Among the many different products celebrating Blue Note’s 75th Anniversary (or perhaps capitalizing upon is a better way to put it) is the Astell & Kern Blue Note 75th Anniversary Package. When I got the press release I was curious, so I clicked on the link and here’s what the package includes:
-75 Blue Note albums, remastered in a hi-res digital format, preloaded onto the company’s AK240 digital player
-hardbound book with all the original album art
-a new book on Blue Note by Richard Havers
-a copy of each album on an SD card (does anybody still use those?) in a case with original album art. Bonus: it comes with a fancy tower where the cases can be spun around to make various architectural shapes, that can “be placed next to your home system for an elegant, luxurious display.”
The 75 albums are pretty much what one would expect: Monk, Silver, Sonny, Trane, Blakey, Mobley, Hancock, Dexter, Hubbard, etc etc. There’s even a couple of the more experimental-leaning albums from Blue Note’s catalog: Jackie McLean’s Destination Out, Grachan Moncur III’s Evolution, Dolphy’s Out to Lunch!, and Cecil Taylor’s Unit Structures and Conquistador!.

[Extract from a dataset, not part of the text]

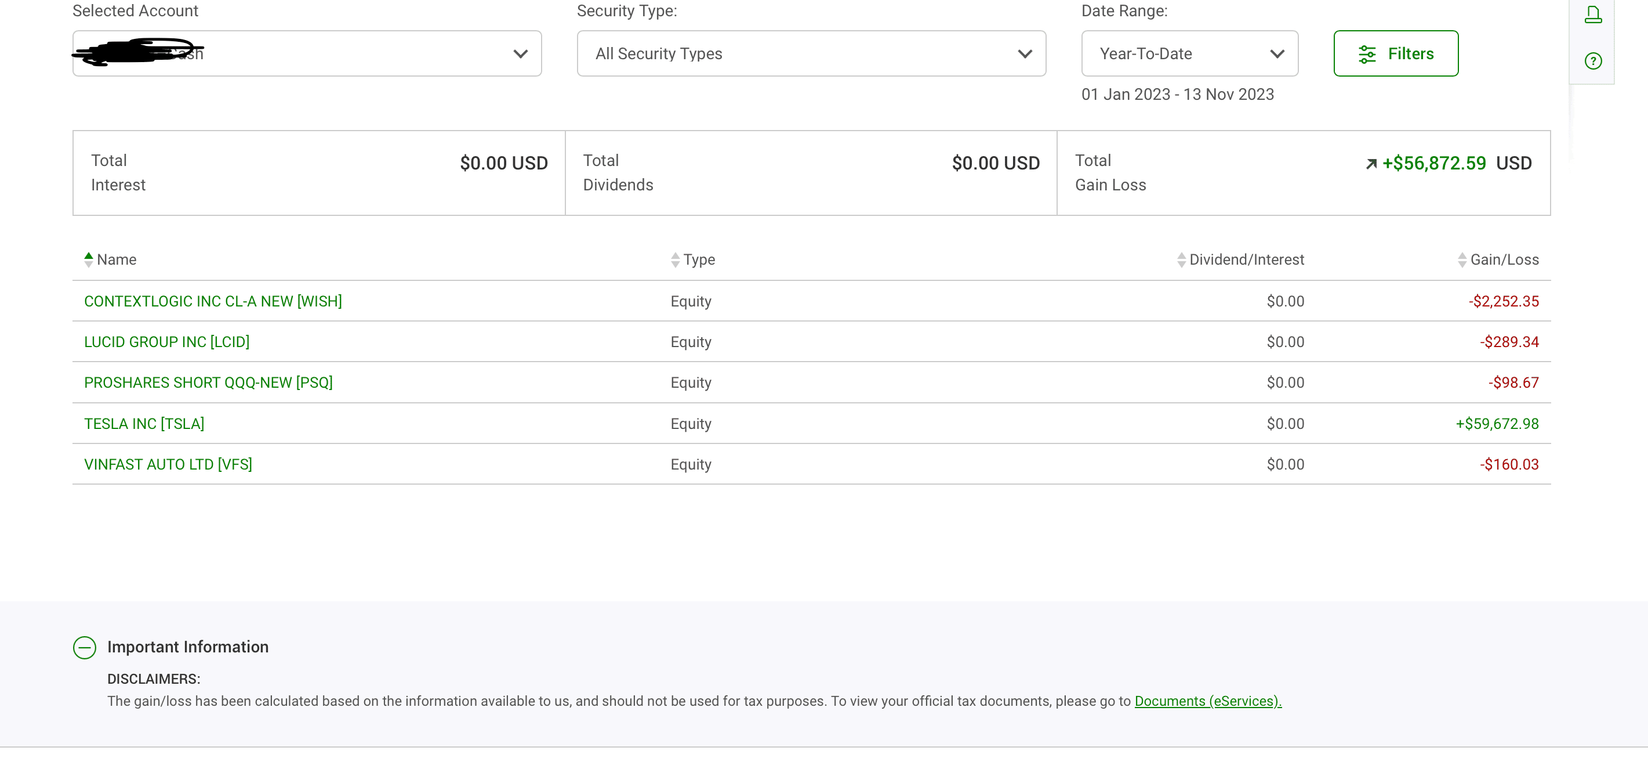Sort by Dividend/Interest column arrows
The width and height of the screenshot is (1648, 765).
tap(1181, 259)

I was particularly interested to see what post-1969 albums were included. Here’s the list: Donald Byrd’s Black Byrd, Marlena Shaw’s Who is this Bitch, Anyway?, Cassandra Wilson’s New Moon Daughter, Norah Jones’ Come Away with Me, and Gregory Porter’s Liquid Spirit. Except for Byrd, it’s all vocalists. Where are any of the label’s fantastic instrumental albums of the last 30+ years? Just in the last couple year’s there’s been some great ones, such as Shorter’s Without a Net and Ambrose Akinmusire’s The Imagined Savior is far Easier to Paint. Not to mention excellent albums by Joe Lovano and Andrew Hill.
And this tells you all you need to know about who Astell&Kern is marketing this to: upper-class people for whom the classic Blue Note catalog signifies sophisticated taste, but who probably only own a couple of them. The Wilson, Jones and Porter albums are probably the safest – and have the most crossover appeal – of the 75 albums on the list. This is for the stereotypical NPR crowd who doesn’t know much about jazz but who think that it’s important for them to. Blue Note has tons of cultural cache, so here’s one way for those with plenty of disposable income (that there is no price listed indicates that this set costs a whole bunch) to get hip.
This is pure and simple conspicuous consumption (don’t forget to make sure that luxurious and elegant tower of SD cards with original artwork is prominently displayed next to the McIntosh speakers for dinner parties). Forget about going out and discovering new music, being surprised by it, taking a risk and buying something based on a trusted friend’s recommendation (Grant Green’s Idle Moments was one of the best albums recommended to me), or beginning on a trail of exploration that leads to unexpected places (How did Song for My Father take me to The Sidewinder, then to Mode For Joe, before ending at Black Fire?) – don’t worry about the fun part of collecting and listening to music: Astell&Kern are offering up the chance to not only show the Joneses how unhip they are, but to buy great taste in one limited edition package. I can’t think of a more soul sucking way to enjoy all this great music.